Exercise
Write only the number of lines in the entries that hold the string "Viewport".

Task inputs
/---

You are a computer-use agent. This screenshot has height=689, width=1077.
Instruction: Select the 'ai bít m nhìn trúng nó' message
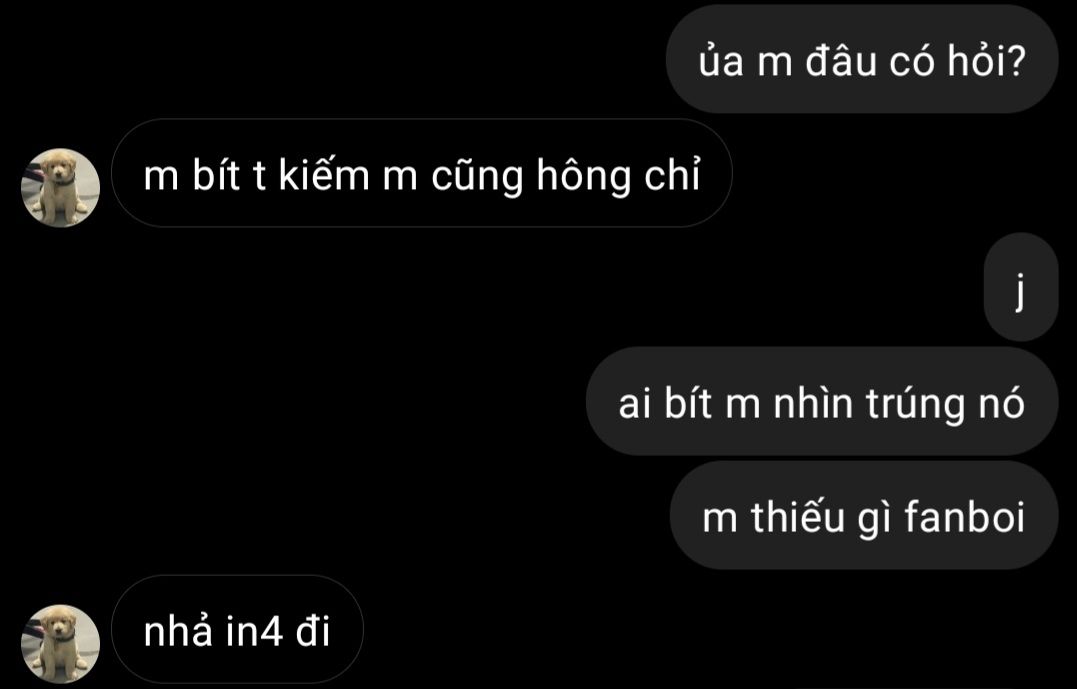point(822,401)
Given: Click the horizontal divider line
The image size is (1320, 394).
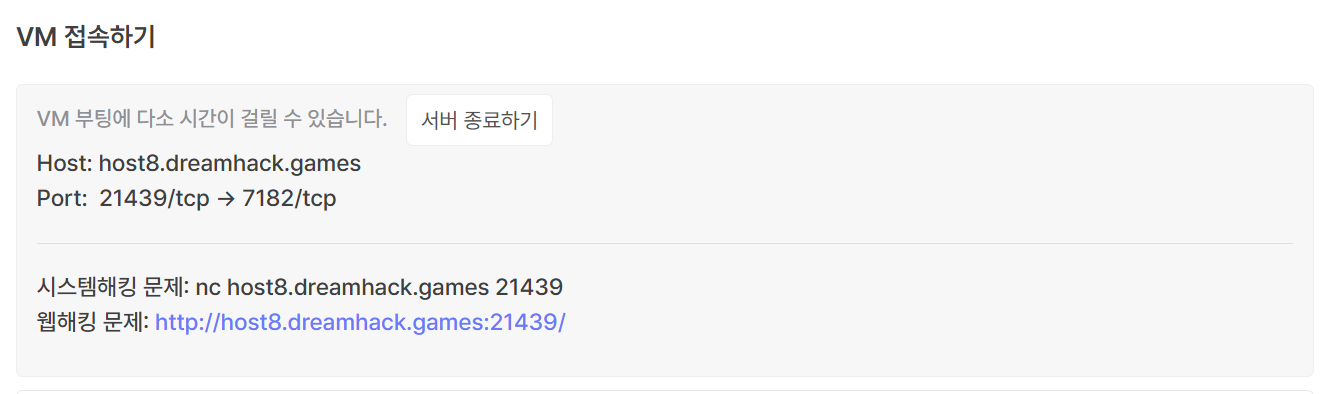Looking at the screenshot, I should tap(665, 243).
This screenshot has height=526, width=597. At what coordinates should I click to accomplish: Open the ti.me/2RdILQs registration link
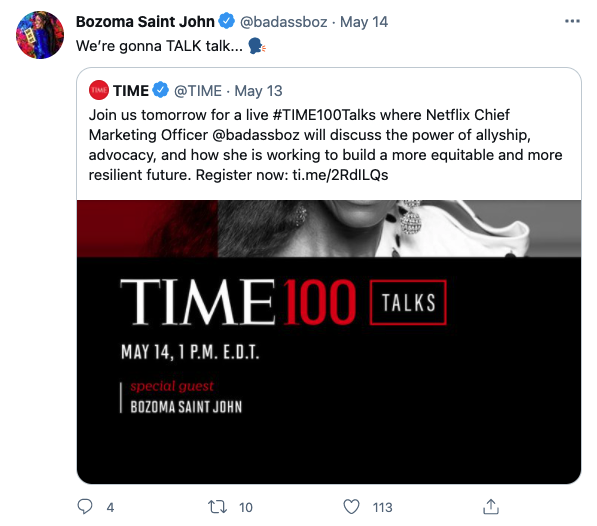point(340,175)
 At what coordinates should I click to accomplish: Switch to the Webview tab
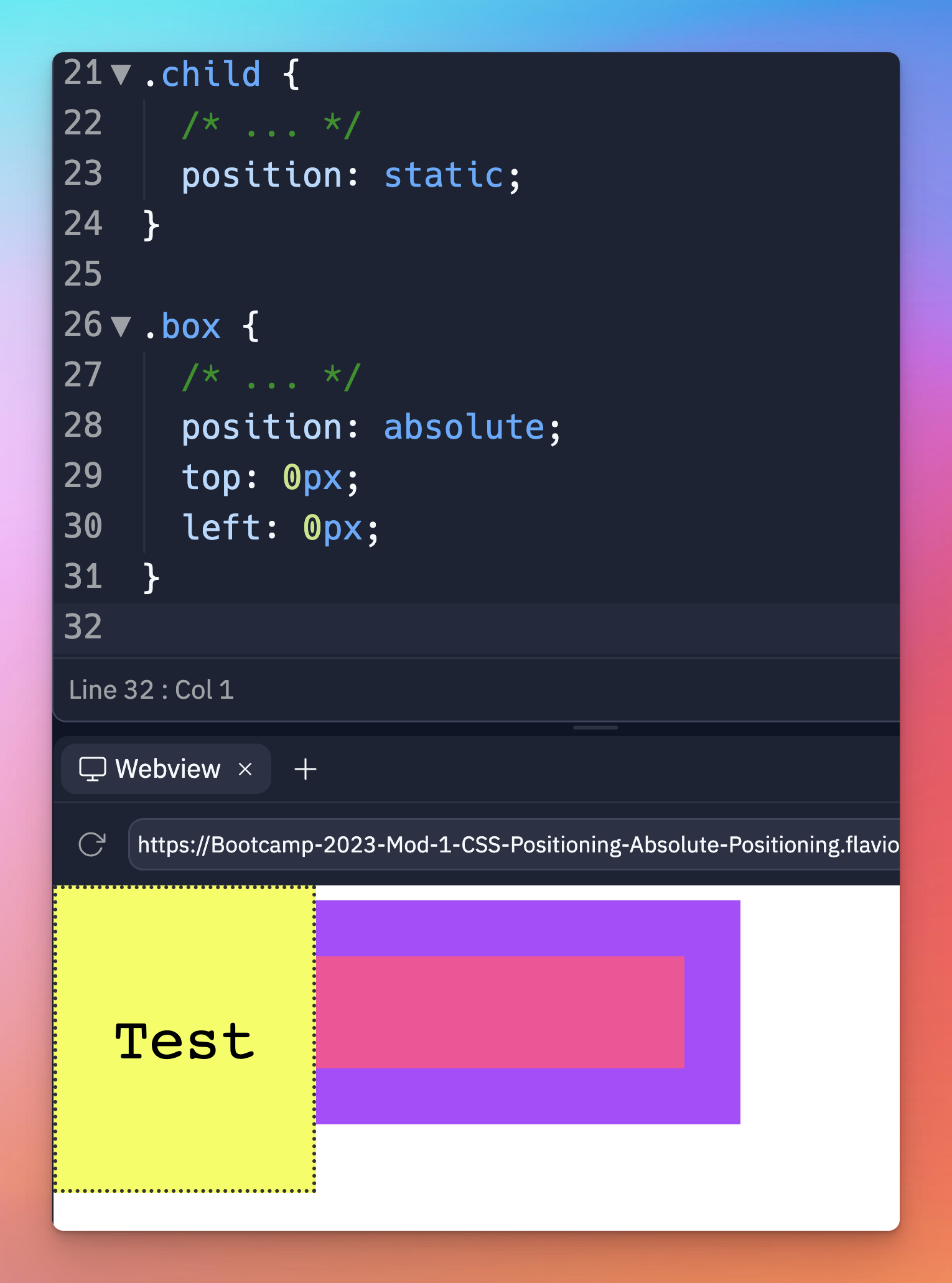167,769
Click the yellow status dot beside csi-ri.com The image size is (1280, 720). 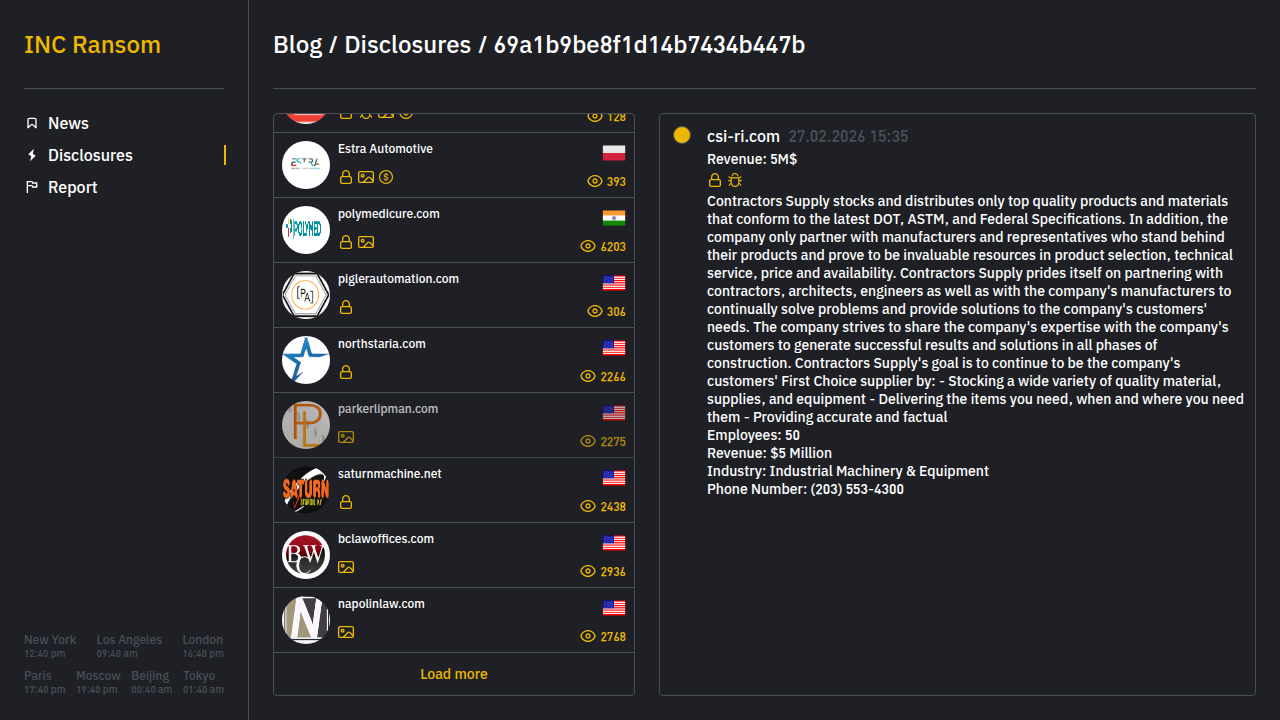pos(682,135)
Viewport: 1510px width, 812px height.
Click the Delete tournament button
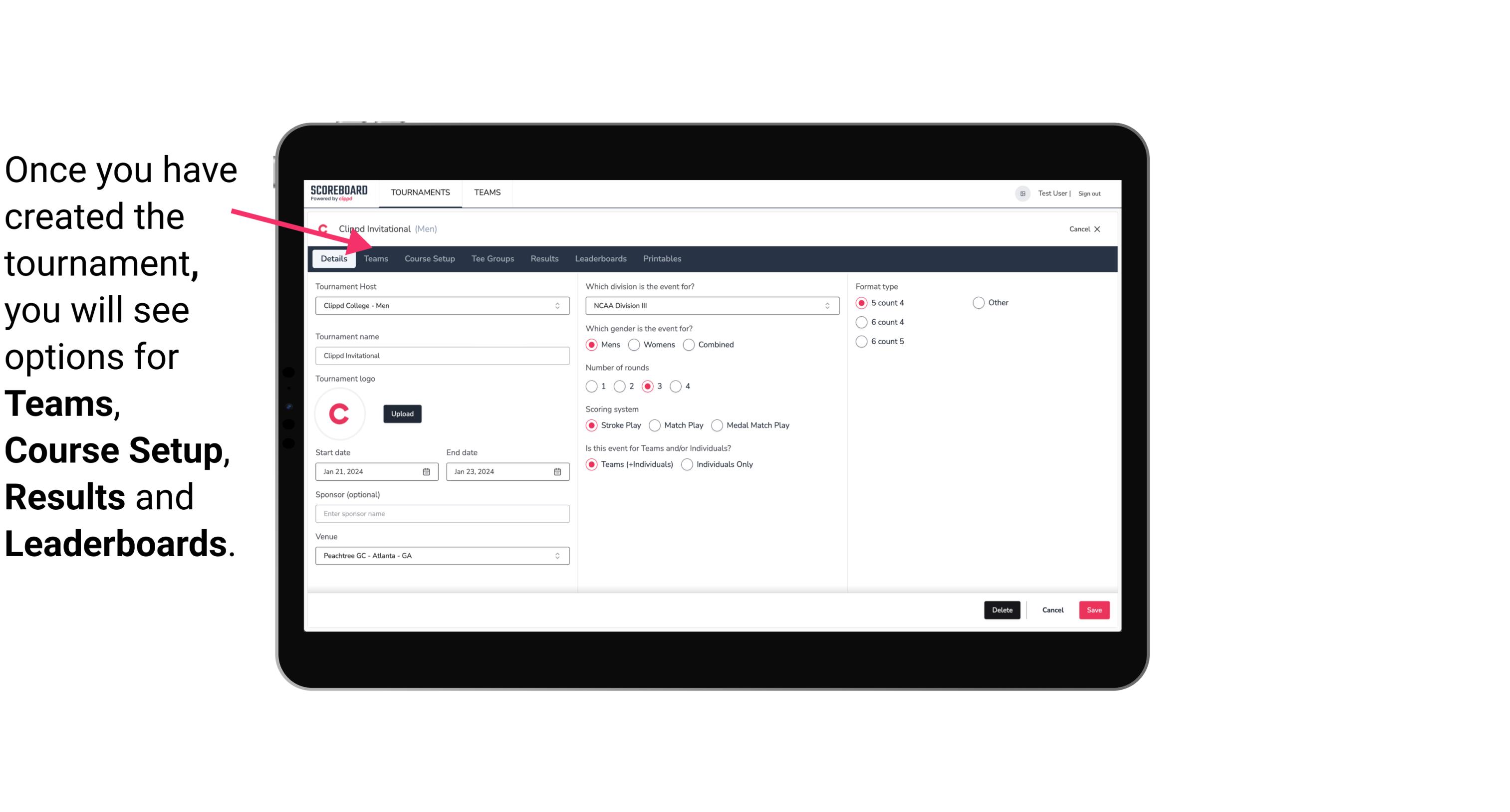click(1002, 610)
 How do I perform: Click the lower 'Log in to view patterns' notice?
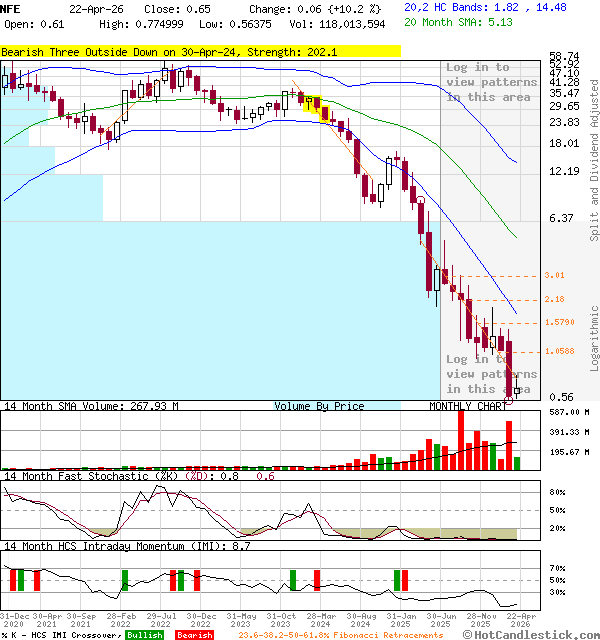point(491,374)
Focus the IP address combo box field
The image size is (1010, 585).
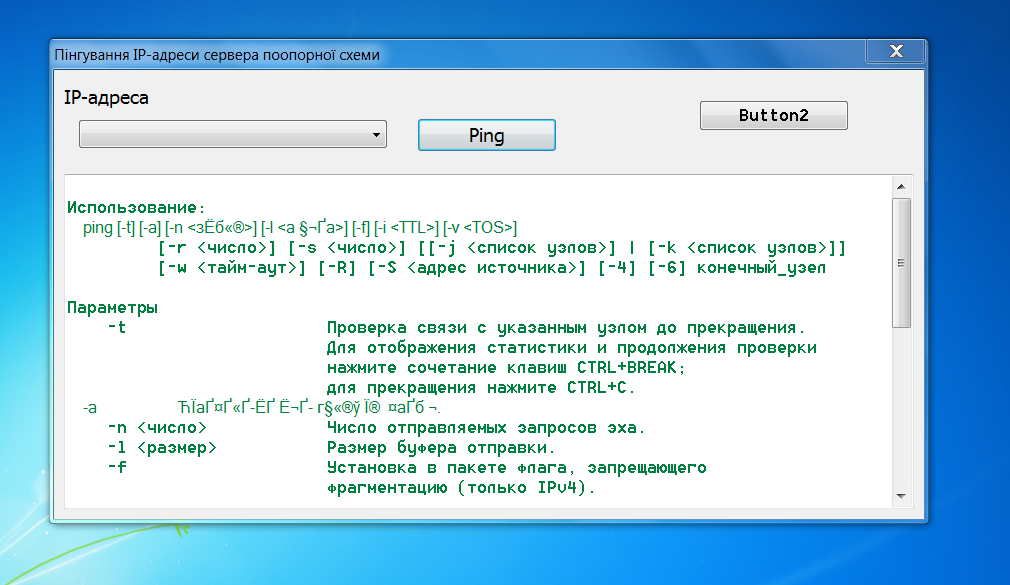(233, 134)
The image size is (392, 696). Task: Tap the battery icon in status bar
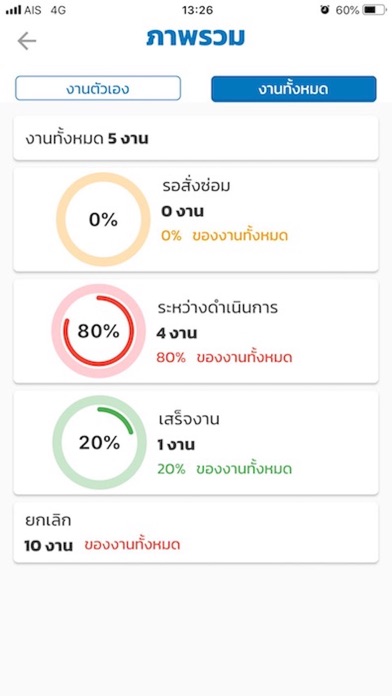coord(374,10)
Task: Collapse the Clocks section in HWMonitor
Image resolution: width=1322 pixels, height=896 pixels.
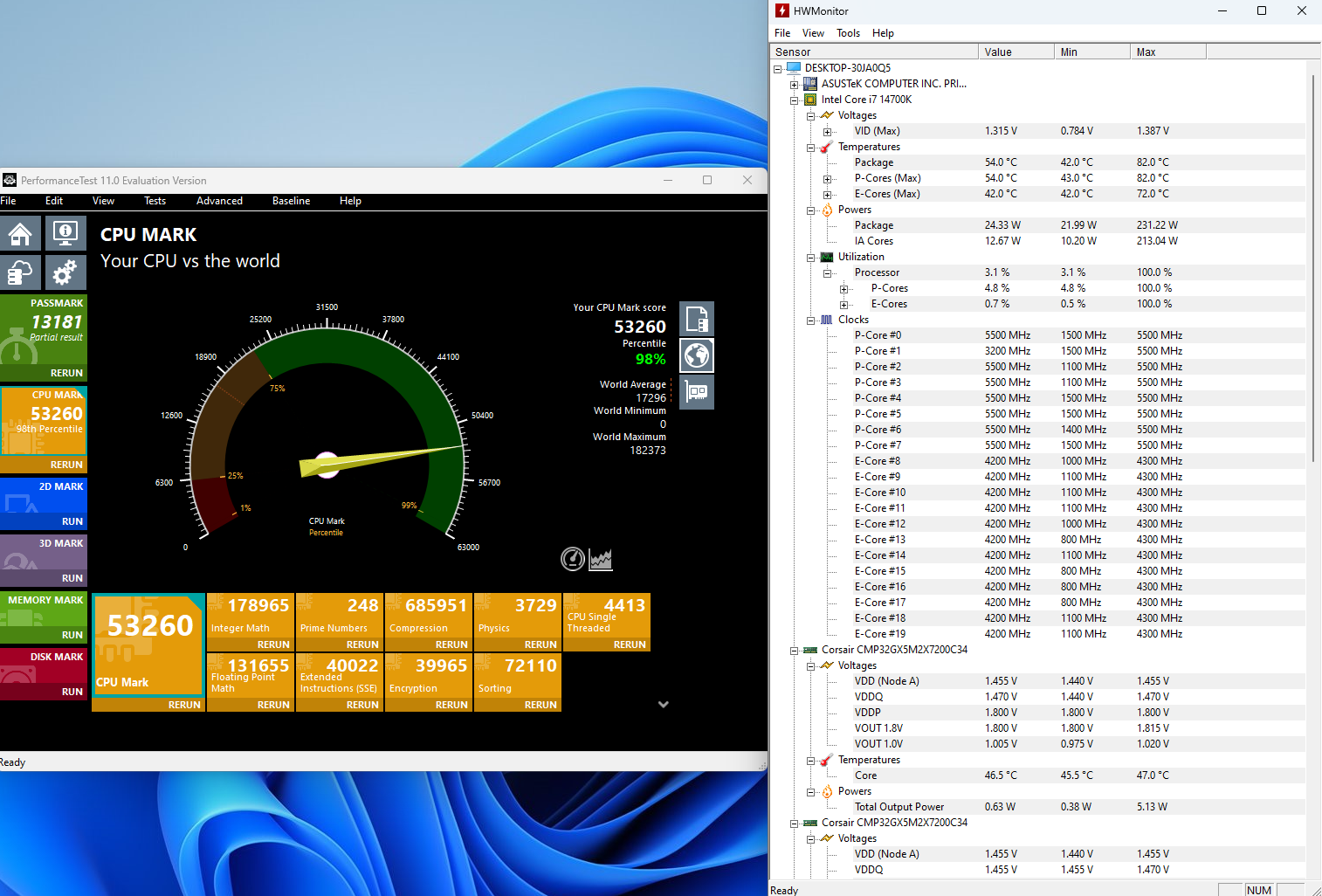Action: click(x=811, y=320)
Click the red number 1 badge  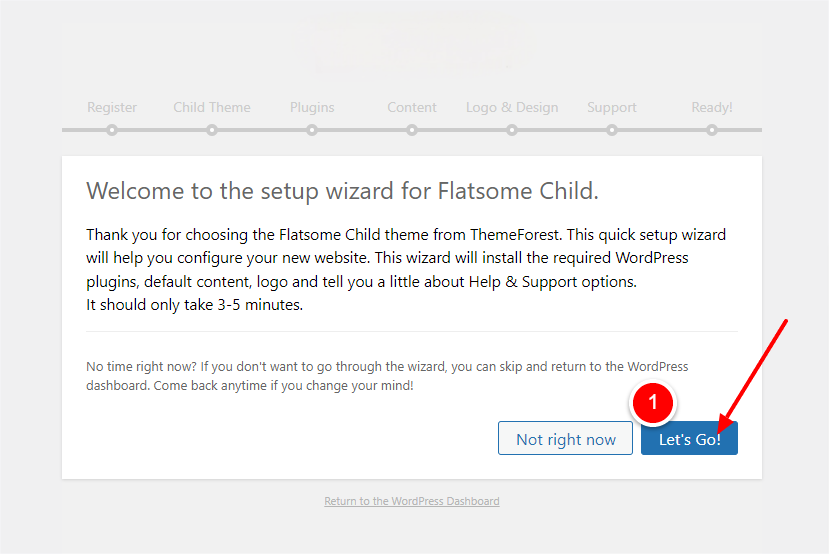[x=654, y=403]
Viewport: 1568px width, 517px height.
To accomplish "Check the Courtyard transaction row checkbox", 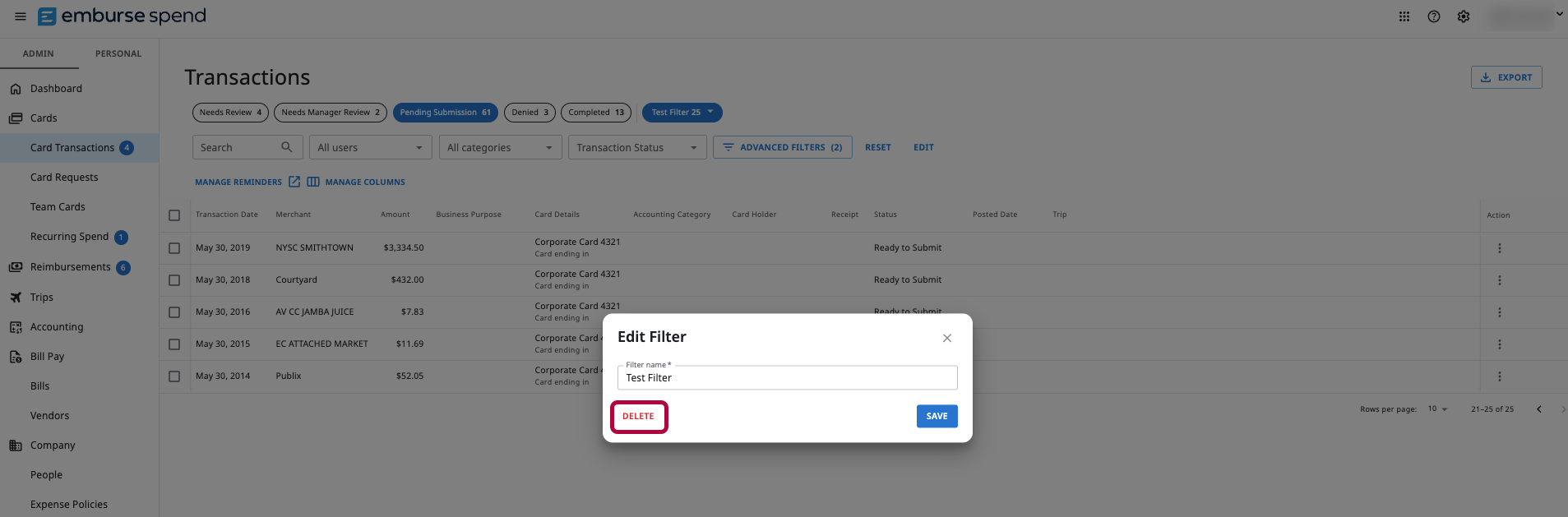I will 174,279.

\---

Response area
2